Methods: Retrospective chart review. Surgeries were performed by a single surgeon at one hospital from 1/2016-1/2018, with all patients receiving care at the hospitalís integrated pelvic medicine clinic. Patient-reported pre-operative symptoms were assessed for 59 cases. Post-operative symptom improvement was assessed for the 56 patients who presented for follow-up. Referral diagnoses/chief complaints at the time of initial presentation were assessed for the 46 patients without a prior biopsy-confirmed diagnosis of endometriosis.

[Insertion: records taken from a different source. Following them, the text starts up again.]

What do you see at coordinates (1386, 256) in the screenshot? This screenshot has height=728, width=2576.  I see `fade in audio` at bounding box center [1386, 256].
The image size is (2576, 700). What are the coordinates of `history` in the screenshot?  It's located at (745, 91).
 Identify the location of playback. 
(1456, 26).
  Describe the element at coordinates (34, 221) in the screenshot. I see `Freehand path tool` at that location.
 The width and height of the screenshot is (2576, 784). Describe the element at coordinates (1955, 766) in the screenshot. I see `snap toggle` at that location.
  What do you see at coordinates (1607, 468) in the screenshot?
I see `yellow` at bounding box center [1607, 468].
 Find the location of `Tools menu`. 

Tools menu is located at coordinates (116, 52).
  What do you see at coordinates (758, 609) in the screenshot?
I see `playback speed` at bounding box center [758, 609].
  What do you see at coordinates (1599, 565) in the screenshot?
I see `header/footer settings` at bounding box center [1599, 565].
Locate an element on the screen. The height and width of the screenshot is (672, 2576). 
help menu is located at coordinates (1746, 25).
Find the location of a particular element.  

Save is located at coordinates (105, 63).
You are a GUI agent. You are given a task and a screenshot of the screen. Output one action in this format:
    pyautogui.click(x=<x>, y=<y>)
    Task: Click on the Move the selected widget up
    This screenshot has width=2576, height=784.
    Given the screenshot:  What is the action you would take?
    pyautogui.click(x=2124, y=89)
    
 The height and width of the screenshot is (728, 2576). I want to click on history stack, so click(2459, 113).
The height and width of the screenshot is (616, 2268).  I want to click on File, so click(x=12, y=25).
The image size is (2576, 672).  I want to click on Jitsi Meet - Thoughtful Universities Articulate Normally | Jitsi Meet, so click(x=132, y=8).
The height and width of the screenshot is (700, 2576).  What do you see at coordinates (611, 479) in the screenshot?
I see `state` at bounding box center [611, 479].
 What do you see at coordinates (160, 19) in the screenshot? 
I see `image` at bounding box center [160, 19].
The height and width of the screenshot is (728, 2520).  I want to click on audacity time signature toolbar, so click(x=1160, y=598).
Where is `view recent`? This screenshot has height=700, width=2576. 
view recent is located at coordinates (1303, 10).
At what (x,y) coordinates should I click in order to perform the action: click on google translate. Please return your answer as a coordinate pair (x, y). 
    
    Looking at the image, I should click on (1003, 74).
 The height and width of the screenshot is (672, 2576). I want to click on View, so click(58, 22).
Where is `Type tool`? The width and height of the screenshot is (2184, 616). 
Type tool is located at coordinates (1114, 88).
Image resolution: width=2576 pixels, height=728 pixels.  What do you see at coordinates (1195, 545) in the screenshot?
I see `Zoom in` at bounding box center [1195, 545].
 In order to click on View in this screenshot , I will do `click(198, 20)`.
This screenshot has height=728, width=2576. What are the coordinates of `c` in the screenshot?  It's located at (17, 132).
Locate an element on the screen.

Results: Average age at the time of surgery was 25 years (15-42). Based on referral diagnoses/chief complaints at the time of initial presentation: 69.6% of patients had exclusively gynecologic complaints, 21.7% had both gynecologic and urologic complaints, and 8.7% had exclusively urologic complaints. The most common presenting complaints were: pelvic pain (65.2%), dyspareunia (34.8%), endometriosis by history (23.9%), abdominal pain (23.9%), dysmenorrhea (19.6%), urinary frequency (15.2%), and dysuria (15.2%). Time from initial presentation to surgery was, on average, 185.6 days (13-1140) for the 71.7% of patients who presented to a gynecologist for their initial appointment, 255.8 days (55-1081) for the 13% who saw both a urologist and gynecologist at their initial visit, and 785 days (61-2753) for the 15.2% who presented to a urologist. At their pre-operative visit, 100% of patients endorsed pain symptoms, 72.9% bladder symptoms, and 44.1% bowel symptoms. The most common pre-operative symptoms were: dysmenorrhea (83.1%), dyspareunia (72.9%), pelvic pain (69.5%), urinary frequency (57.6%), urinary urgency (50.8%), and constipation (35.6%). 89.3% of patients with pre-operative pain symptoms, 53.7% with bladder symptoms, and 50% with bowel symptoms reported symptom improvement/resolution at their post-operative visit. Of patients with pathology-confirmed endometriosis, 91.1% had post-operative improvement in pain symptoms, 52.9% in bladder symptoms, and 55% in bowel symptoms; of patients with negative pathology, 80% had improvement in pain symptoms, 57.1% in bladder symptoms, and 25% in bowel symptoms.
Conclusions: Bladder/bowel symptoms are potential surrogate symptoms for endometriosis. Complete surgical resection of endometriosis results in improvement of pain, bladder, and bowel symptoms for the majority of patients.